■ TASK GOAL: Reproduce every line in the material below that holds "image".

■ DATA RECORDS:
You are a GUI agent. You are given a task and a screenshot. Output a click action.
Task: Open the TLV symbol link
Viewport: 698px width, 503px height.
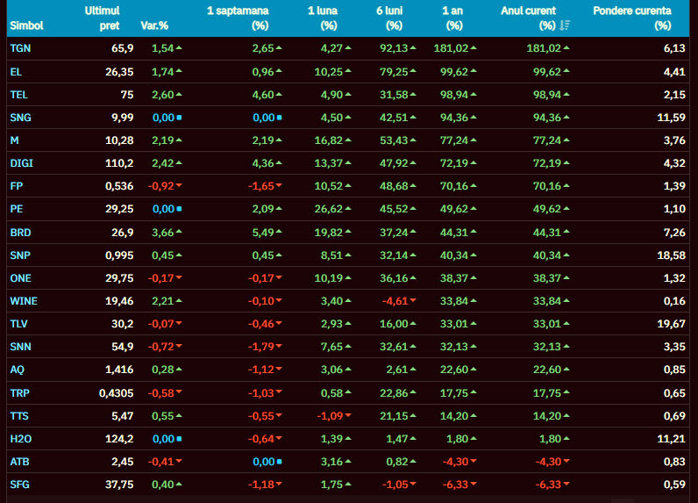18,324
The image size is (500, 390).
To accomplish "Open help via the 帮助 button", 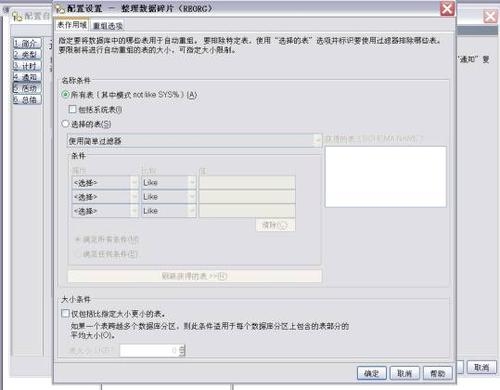I will (x=438, y=373).
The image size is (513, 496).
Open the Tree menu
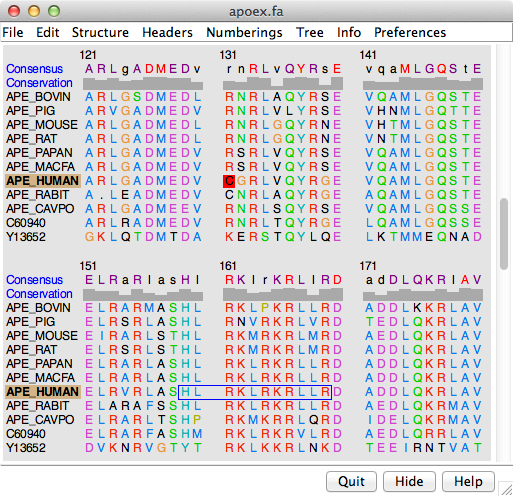click(310, 32)
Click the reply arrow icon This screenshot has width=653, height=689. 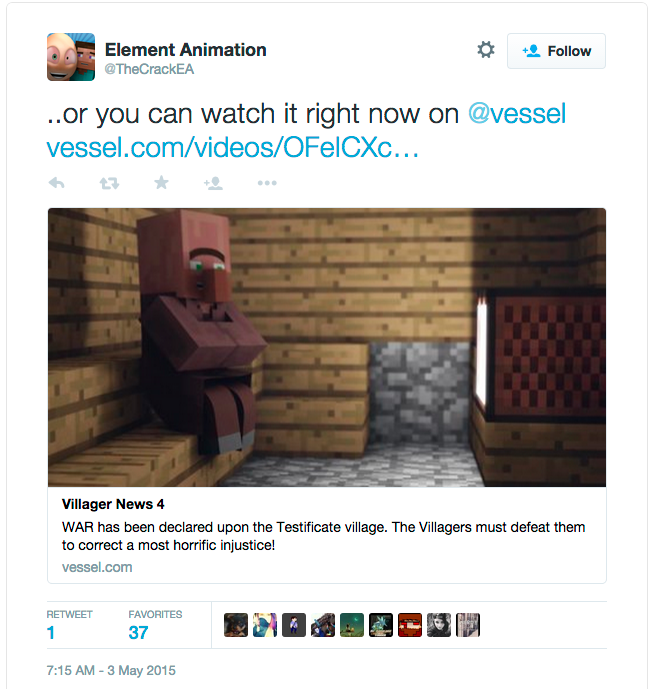[56, 183]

■ OUTPUT OF THE EXERCISE:
The image size is (500, 390).
The image size is (513, 496).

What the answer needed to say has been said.